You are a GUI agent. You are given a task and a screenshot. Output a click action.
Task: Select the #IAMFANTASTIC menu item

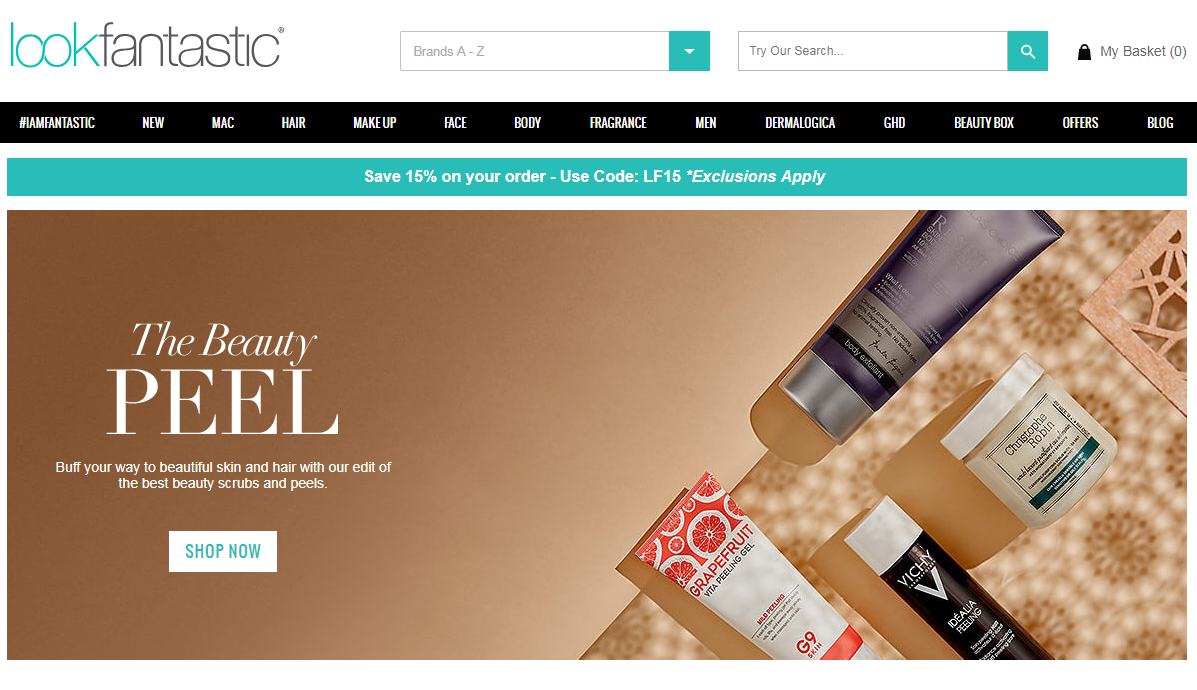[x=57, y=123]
==
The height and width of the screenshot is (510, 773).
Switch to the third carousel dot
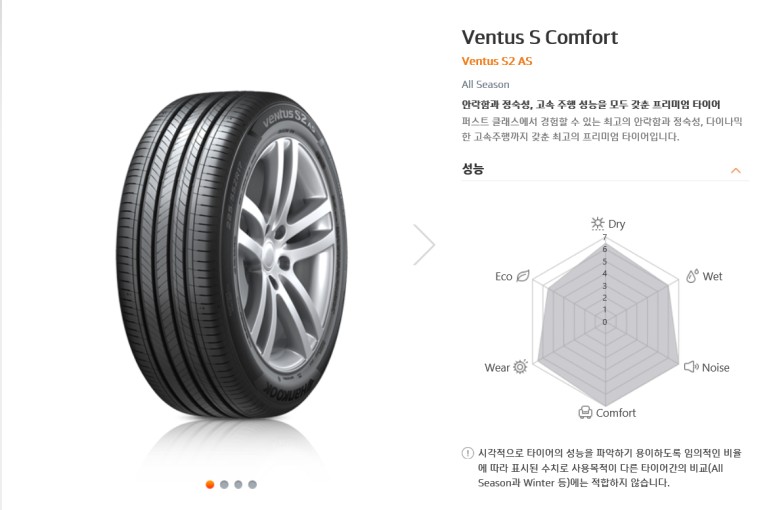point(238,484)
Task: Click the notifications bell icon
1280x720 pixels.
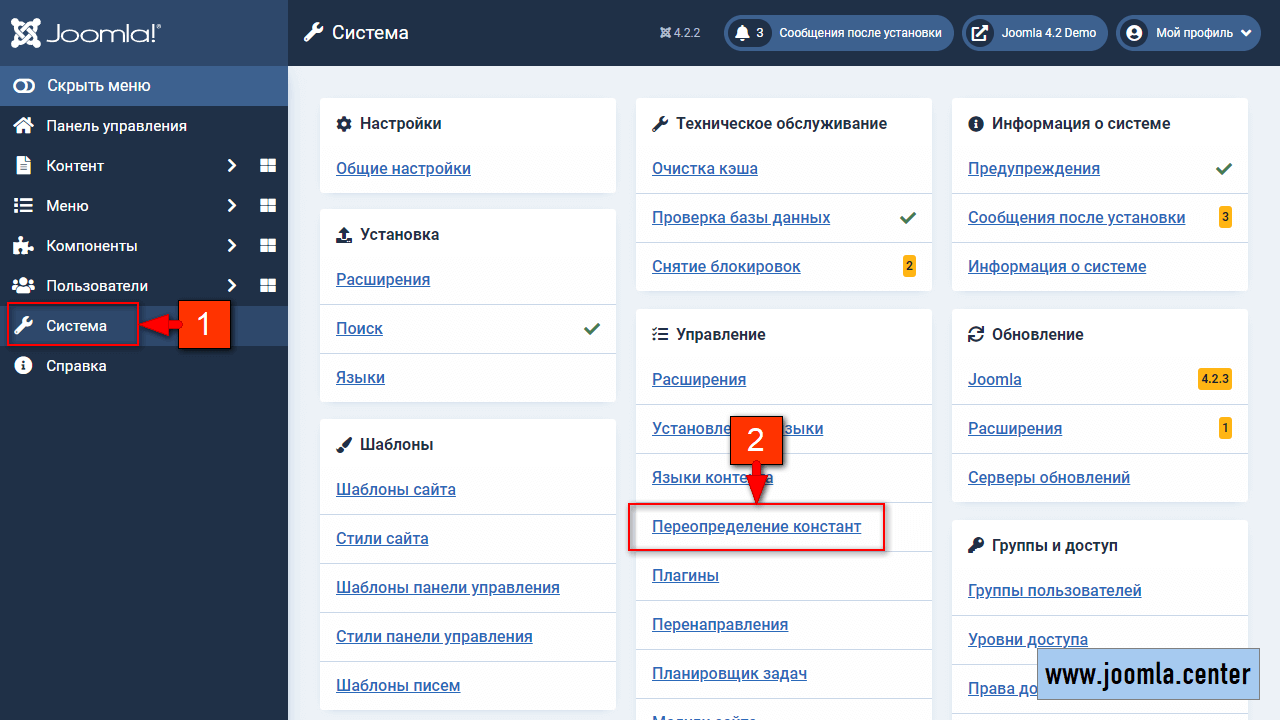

**Activity**
Reproduce the lines of the entries above from the one with "Task: Click the notifications bell icon" to the one with "1280x720 pixels.", both included, exactly and without any other line.

**Answer box**
Task: Click the notifications bell icon
1280x720 pixels.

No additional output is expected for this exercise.